Jenny Afia, speaking during a BBC podcast, said the duchess denied the claims but she did not “want to negate anyone’s personal experiences”.
Ms Afia, head of legal at law firm Schillings, told broadcaster Amol Rajan the term bullying gets used “very very casually” and was damaging for “career women”.
Jason Knauf, the Sussexes’ then communications secretary, made the bullying complaint in October 2018 in an apparent attempt to force Buckingham Palace to protect staff.
Mr Knauf reportedly sent an email outlining the duchess’s alleged actions to Simon Case, the Duke of Cambridge’s then private secretary and now the cabinet secretary, after conversations with Samantha Carruthers, the head of human resources.
Buckingham Palace launched an investigation into the claims last March, and invited past and present employees to speak in confidence about their experiences of working for Meghan, after it was alleged she drove out two personal assistants and staff were “humiliated” on several occasions.
When asked if Meghan bullied staff, Ms Afia told the podcast series Harry, Meghan and the Media: “No, absolutely not. And I think first thing is to be really clear about what bullying is.
“So the term gets used very, very casually. My daughter called me a bully last week when I asked her to brush her teeth – she’s seven years old.
“So the term is used very freely, and it’s a very very damaging term as we know, particularly I think, for career women.
“What bullying actually means is improperly using power repeatedly and deliberately to hurt someone, physically or emotionally.
“The Duchess of Sussex absolutely denies ever doing that. Knowing her as I do, I can’t believe she would ever do that.
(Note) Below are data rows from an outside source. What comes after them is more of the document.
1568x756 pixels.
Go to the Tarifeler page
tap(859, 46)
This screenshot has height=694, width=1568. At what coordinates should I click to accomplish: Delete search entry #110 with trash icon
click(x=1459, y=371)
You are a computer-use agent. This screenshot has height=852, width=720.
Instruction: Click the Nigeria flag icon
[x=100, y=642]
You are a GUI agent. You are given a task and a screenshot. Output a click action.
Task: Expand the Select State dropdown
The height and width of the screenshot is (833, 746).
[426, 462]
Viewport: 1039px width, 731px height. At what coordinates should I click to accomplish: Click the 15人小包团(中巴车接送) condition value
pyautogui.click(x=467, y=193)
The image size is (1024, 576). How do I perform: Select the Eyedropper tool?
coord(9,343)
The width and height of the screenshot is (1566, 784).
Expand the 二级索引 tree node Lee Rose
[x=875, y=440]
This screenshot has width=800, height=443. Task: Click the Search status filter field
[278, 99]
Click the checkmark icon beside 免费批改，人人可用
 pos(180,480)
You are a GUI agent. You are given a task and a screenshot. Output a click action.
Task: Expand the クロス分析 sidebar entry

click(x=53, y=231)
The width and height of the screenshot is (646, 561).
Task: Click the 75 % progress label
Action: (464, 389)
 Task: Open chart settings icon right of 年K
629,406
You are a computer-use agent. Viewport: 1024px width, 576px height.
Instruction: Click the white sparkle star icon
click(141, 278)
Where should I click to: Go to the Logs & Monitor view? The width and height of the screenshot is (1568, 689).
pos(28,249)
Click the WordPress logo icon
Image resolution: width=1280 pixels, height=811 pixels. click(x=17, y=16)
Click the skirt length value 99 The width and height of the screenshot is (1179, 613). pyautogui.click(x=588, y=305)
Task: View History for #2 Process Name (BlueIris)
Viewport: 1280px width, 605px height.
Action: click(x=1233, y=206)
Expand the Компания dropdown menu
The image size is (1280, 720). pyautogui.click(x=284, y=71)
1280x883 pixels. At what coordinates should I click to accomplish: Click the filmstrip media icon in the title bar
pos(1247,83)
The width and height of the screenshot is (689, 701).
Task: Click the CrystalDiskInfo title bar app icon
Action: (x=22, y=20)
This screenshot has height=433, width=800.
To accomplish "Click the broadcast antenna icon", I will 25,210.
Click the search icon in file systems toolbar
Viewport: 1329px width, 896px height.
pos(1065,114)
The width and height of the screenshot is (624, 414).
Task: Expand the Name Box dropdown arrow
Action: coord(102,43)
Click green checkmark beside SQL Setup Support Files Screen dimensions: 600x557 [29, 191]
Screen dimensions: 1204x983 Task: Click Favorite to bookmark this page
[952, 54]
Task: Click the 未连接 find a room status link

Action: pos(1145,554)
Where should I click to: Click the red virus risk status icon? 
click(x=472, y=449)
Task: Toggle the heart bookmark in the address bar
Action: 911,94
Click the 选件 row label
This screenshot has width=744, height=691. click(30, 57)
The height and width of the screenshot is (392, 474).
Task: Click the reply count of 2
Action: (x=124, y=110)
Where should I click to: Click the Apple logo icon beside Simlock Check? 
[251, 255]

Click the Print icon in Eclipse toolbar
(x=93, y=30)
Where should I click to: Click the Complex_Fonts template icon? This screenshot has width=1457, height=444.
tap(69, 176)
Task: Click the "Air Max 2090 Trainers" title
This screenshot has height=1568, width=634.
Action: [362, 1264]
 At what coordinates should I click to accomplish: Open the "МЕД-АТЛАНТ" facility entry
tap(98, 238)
I wasn’t there at the time, but it just doesn’t match my experience of her at all and I’ve seen her (at) very, very stressful times.
“So that story is absolutely untrue that she is a bully – that said, she wouldn’t want to negate anyone’s personal experiences.”
Details of the investigation into the bullying claims were expected to be included in the annual royal financial report released last summer, but were not.
A source has said the cost of the ongoing independent inquiry by a law firm is being met privately, and it is likely a senior member of the royal family is paying the bill, but it is unclear when or if the privately-funded report will be published.